On the way back down south the conversation turned to my nan. My nan is a wonderful lady, but she’s also in her mid 90s and has zero understanding of the conditions my brother and I face. Neither do I expect her to.
Mum recounted to me how during one of my worst spells, nan said something to her along the lines of “You should just tell him to pull his socks up.”
At the time this comment would have upset me. When sober but with my GAD untreated it probably would have angered me to some extent. But with my newly cleared perspective I can appreciate that this was a comment from a concerned grandmother, who was simply unable to comprehend why her grandson was behaving in such a self-destructive manner, breaking the hearts of the family members he left in his wake.
With things like this I always find it helpful to remind myself of a dinner table bottle of wine. See, some people have a glass or two from the bottle, and then apparently they leave the rest. I don’t mean that they move on to whiskey or port, I mean that they decide that they’d now prefer a cup of tea or some other such nonsense. And as a fully paid-up alcoholic, even one that doesn’t drink any more, that makes absolutely no sense to me whatsoever. No matter how hard I try, I cannot for the life of me bend my tiny little mind around it. The idea that, once you’ve had a drink or two, you’d not want to finish at least what was within immediate reach, is literally incomprehensible. My brain just returns a 404 error. I can say with absolute certainty that it’s something that I would never, ever be able to do.
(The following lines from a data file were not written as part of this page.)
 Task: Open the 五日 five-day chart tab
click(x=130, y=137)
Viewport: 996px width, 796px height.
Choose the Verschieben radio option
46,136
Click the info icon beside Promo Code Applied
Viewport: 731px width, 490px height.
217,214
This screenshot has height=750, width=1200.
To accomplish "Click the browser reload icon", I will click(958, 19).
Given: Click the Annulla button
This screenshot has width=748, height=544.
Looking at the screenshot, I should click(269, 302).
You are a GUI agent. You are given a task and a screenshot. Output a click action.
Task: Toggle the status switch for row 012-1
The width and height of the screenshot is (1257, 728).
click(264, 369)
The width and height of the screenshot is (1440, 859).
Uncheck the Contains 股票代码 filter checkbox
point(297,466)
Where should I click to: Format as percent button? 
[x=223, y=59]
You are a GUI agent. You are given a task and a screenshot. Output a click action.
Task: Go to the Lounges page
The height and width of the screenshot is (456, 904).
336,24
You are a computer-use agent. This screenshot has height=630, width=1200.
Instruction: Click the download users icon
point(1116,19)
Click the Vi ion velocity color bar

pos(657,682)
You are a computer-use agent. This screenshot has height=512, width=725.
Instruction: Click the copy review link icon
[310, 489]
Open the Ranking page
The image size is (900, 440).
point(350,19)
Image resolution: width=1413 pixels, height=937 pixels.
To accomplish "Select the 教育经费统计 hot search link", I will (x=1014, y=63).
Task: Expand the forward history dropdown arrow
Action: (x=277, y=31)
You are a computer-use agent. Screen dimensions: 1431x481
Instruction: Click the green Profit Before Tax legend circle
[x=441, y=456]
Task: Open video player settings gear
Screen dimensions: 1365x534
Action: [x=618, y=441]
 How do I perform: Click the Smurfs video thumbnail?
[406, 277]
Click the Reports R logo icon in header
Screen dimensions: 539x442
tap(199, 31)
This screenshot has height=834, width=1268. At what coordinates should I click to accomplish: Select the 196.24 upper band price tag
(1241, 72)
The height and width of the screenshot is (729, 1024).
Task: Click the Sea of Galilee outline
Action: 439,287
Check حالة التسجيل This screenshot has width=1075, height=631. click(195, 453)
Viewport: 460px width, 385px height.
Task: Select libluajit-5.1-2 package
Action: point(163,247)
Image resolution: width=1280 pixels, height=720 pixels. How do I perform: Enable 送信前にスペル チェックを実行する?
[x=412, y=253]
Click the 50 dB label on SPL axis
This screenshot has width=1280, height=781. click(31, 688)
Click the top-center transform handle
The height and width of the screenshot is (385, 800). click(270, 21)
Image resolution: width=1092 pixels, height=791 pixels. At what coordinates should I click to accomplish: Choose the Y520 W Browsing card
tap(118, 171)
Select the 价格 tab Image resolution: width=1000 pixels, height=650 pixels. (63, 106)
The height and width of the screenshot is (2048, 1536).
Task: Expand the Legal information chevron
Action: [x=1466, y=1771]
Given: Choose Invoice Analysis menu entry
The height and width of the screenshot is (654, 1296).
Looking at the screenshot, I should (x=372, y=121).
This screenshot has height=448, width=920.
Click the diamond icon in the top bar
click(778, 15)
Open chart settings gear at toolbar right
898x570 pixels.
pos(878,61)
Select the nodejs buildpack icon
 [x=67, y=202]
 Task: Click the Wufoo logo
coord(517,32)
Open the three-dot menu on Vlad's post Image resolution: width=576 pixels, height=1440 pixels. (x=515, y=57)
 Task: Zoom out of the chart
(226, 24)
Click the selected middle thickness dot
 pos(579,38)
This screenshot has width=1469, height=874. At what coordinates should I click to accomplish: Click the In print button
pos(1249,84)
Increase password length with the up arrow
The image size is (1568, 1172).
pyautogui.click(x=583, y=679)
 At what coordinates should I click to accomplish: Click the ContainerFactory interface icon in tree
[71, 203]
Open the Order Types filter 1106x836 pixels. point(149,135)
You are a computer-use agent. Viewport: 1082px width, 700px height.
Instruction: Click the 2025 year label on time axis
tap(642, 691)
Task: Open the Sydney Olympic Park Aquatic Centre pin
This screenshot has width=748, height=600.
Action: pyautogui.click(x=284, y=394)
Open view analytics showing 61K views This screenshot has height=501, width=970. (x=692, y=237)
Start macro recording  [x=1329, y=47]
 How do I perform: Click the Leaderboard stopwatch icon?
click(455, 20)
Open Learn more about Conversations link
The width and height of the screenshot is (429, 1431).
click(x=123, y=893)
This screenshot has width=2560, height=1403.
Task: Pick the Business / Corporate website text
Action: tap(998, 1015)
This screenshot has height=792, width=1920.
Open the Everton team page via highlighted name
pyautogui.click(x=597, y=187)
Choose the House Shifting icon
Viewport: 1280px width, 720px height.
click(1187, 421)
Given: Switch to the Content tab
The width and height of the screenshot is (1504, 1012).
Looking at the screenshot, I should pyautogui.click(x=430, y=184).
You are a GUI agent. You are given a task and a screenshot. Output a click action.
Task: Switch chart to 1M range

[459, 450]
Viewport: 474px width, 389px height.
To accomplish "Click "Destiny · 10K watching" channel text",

And when I look at it like that, I figure that maybe it might give me a little insight into how non-alcoholics see people like me and my brother.
“Why don’t you just stop drinking after a couple of glasses?”
Don’t be so feckin ridiculous.
And I almost, almost said out loud that my nan had probably never actually come across any alcoholics during her life, so she’d have had no experience of us.
But then I stopped.
And I thought.
And I realised how very patently unlikely that was. Of course she must have come across alcoholics during her lifetime. Not sleeping in a hedge (yet) alcoholics, no – but alcoholics nonetheless.
Remember, my nan is 96 years old. And back when AA started, the second A – for Anonymous – was there for a very important reason. Admitting to the wider world that you were an alcoholic was an extremely unwise thing to do. Everything from bank accounts to occupations could rely on things like letters of recommendation, and your local reputation. Announcing to all and sundry that you were unable to control the grip that alcohol had over you would mark you out as lacking moral fibre, weak, or just a self-indulgent degenerate. Let it get around that you were an alcoholic, and in certain circles you were basically screwed.
So I’m sure my nan has met plenty of people that don’t drink because they “don’t like the taste”, or because it “doesn’t agree” with them, or because they find it simply makes them “unwell”. She’s probably heard men comment about someone that they’re “a queer fellow; doesn’t drink” or similar.
I’m completely certain that she has met and conversed with numerous alcoholics during her long life. But she never knew it.
There’s still a lot of misunderstanding, and a lot of judgement and stigma around alcoholism – but perhaps we’re slowly moving in the right direction after all.